Se eu realmente tivesse voltado ao passado, talvez Deus quisesse que eu fizesse escolhas diferentes. Nada mais poderia explicar essa situação bizarra.
Eu não sabia quanto tempo tinha ficado ali. Depois de permanecer naquele estado deplorável ao lado do caixão por não sei quanto tempo, levantei-me.
Adeus de verdade, Johan. Espero que este seja nosso último adeus.
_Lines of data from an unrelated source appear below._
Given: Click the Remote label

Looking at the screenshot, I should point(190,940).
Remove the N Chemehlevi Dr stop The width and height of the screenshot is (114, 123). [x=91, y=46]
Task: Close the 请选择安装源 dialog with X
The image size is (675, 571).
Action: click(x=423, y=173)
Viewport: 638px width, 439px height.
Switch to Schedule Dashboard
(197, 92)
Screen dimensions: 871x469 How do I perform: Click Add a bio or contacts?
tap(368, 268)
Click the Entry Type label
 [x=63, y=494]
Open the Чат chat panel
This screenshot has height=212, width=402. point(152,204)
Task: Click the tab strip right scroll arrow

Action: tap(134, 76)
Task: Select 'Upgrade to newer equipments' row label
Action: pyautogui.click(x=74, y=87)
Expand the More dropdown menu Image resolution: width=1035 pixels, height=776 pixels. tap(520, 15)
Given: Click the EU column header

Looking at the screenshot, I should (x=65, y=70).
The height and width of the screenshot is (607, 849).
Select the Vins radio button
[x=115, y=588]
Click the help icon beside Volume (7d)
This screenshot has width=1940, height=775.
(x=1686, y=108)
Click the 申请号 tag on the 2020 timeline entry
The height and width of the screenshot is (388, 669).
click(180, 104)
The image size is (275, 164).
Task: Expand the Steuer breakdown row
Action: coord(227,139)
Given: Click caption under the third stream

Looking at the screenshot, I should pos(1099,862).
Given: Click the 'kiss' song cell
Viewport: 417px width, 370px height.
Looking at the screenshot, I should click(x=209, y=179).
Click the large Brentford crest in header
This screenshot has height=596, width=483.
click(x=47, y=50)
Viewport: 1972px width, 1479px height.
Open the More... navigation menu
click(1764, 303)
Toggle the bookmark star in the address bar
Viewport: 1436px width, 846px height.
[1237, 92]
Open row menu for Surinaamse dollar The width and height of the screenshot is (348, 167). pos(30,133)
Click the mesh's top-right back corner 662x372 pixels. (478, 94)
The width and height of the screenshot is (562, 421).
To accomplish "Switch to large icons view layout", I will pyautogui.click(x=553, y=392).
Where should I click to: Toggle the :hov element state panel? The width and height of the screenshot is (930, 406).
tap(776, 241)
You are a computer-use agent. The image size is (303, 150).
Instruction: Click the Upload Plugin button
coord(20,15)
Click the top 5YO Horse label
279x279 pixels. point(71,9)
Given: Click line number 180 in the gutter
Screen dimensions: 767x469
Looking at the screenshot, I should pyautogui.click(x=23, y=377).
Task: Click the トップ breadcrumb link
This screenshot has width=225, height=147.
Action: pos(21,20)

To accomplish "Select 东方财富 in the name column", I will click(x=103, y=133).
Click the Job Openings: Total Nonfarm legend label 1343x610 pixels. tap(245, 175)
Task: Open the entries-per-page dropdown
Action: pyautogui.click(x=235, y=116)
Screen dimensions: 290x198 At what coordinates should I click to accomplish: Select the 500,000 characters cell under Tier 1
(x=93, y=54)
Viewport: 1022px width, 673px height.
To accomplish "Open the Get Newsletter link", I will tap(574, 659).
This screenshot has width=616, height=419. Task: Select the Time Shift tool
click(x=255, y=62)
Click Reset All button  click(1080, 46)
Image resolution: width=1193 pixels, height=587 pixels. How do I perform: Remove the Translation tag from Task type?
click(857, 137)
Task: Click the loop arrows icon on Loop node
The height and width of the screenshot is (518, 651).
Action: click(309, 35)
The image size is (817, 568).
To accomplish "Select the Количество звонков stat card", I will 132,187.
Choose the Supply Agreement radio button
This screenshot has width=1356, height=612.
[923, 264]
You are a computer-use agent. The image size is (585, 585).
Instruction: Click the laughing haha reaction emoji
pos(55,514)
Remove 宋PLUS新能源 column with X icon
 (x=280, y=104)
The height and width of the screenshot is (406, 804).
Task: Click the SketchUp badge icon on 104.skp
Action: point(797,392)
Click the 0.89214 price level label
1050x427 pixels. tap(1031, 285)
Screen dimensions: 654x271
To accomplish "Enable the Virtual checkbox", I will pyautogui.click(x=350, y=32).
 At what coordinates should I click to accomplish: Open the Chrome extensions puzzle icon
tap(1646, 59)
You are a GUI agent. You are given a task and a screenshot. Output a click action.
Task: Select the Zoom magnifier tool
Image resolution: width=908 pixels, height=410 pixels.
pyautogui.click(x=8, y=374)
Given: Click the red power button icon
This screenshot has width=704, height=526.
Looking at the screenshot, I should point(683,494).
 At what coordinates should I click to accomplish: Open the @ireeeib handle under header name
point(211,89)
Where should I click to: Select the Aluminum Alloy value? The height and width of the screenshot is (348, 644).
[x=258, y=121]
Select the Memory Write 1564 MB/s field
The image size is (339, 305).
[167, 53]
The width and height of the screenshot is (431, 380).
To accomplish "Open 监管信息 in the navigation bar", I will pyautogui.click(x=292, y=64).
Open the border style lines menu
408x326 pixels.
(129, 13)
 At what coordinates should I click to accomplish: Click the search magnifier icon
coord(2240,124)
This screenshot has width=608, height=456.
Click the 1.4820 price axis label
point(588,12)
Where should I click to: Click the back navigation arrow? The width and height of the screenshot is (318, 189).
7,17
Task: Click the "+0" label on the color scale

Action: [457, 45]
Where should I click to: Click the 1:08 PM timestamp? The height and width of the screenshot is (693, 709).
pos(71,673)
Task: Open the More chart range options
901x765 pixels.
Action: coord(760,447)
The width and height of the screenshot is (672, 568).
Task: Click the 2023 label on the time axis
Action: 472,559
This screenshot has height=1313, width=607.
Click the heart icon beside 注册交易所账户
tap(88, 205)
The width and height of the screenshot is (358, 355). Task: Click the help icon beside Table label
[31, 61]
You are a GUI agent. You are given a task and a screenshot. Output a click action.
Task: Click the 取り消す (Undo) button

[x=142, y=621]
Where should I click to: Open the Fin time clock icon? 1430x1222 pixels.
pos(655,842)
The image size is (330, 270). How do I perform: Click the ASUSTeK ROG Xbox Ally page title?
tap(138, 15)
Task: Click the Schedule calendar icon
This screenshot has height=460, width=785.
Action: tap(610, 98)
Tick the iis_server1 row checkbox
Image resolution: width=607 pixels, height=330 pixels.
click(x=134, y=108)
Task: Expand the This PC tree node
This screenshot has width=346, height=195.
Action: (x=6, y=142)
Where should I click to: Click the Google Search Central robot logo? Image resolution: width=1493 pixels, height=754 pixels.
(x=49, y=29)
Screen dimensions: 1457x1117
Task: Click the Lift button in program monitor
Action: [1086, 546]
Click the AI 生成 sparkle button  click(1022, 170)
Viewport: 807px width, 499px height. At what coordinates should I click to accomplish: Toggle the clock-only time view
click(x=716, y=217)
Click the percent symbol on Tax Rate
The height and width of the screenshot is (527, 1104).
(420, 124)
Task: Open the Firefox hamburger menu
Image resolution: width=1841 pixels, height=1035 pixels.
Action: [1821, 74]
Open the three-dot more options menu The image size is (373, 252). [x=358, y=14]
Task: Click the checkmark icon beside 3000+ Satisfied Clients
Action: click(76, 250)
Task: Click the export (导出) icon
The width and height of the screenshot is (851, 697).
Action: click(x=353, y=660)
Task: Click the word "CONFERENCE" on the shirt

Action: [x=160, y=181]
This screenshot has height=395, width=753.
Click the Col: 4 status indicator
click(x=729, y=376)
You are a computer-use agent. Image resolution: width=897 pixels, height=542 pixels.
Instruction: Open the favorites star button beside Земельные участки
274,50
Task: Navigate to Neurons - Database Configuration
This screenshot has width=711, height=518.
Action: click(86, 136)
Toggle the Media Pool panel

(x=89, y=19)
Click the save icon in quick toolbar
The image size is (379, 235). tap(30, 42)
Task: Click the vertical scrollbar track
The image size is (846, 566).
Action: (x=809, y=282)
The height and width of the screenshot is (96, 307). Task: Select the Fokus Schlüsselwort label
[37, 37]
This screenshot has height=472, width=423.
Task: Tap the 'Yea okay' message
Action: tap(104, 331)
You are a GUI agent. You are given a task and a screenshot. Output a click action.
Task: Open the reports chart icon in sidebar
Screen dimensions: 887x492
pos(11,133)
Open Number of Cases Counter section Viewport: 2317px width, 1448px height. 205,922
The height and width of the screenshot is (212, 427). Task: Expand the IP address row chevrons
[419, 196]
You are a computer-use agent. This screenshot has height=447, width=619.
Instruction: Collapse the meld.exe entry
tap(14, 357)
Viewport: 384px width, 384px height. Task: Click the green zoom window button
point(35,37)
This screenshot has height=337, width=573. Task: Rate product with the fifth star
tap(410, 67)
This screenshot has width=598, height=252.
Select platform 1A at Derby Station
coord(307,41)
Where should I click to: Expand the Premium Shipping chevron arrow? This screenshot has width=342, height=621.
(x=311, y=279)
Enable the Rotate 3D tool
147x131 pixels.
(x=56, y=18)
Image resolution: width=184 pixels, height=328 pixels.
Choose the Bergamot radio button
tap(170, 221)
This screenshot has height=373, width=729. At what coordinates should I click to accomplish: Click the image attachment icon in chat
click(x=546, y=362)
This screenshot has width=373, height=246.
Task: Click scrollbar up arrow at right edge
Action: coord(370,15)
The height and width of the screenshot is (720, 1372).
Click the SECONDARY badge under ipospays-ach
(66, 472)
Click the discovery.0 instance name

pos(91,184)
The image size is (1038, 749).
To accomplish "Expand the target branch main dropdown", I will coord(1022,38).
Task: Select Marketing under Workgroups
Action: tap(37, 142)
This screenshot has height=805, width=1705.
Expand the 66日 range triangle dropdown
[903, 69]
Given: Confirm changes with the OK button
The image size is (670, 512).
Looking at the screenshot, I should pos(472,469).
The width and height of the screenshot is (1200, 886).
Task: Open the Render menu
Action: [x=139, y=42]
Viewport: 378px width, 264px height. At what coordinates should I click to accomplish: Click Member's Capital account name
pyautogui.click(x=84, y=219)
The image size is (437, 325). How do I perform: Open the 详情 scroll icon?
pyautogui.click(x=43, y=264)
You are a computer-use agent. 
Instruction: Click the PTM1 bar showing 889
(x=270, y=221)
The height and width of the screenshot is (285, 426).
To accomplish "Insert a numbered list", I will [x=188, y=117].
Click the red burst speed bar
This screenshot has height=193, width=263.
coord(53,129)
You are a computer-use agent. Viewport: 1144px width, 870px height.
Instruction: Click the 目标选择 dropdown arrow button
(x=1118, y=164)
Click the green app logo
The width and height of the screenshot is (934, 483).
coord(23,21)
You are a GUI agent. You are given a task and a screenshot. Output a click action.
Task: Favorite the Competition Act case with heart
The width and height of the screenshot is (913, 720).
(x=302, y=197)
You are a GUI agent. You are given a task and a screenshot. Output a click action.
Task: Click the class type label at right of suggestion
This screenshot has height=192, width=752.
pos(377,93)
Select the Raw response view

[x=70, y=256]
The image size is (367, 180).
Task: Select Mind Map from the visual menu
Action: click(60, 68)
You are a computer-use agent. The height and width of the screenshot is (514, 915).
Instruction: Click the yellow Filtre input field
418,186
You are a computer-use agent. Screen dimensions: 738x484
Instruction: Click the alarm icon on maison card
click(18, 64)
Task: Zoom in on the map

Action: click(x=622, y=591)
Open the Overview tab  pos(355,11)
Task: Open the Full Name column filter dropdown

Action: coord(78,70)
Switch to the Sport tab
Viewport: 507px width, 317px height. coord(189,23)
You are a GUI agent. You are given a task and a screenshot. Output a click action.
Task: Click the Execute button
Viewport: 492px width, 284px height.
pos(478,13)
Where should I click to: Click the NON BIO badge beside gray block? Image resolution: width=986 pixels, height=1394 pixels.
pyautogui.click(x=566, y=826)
Mal consegui conter meu grito quando me assustei, ficando cara a cara com alguém totalmente inesperado enquanto estava no meio de um soluço. Se antes me sentia lenta e entorpecida, agora meu coração batia como o de um coelho diante de um predador.
Quando ele entrou aqui?
Jeremy estava a seis passos de distância. Não o Jeremy maduro de vinte e um anos que eu conhecia, mas o garoto que ainda estava entre a adolescência e a idade adulta.
Minhas lembranças de Jeremy se sobrepunham ao garoto diante de mim. Era uma sensação estranha.
Eu rapidamente enxuguei minhas lágrimas. “Jeremy?” perguntei com uma voz seca. “Por que você está aqui?”
Jeremy não respondeu. Confusão passou por seus olhos verde-escuros enquanto ele observava meu rosto manchado de lágrimas.
Eu fiquei perplexa. Por que isso o surpreende, seu patife? Você esperava me encontrar dançando sobre o caixão de seu pai?
Engoli minha risada amarga. “Eu preciso ir.”
Quando comecei a sair, Jeremy segurou meu pulso. Isso me chocou tanto quanto sua entrada, e eu recuei.
“Jeremy?”
Seguiu-se um breve silêncio. Jeremy examinou meu rosto sem dizer uma palavra.
Em vez de perguntar algo a ele, apenas olhei de volta e o observei.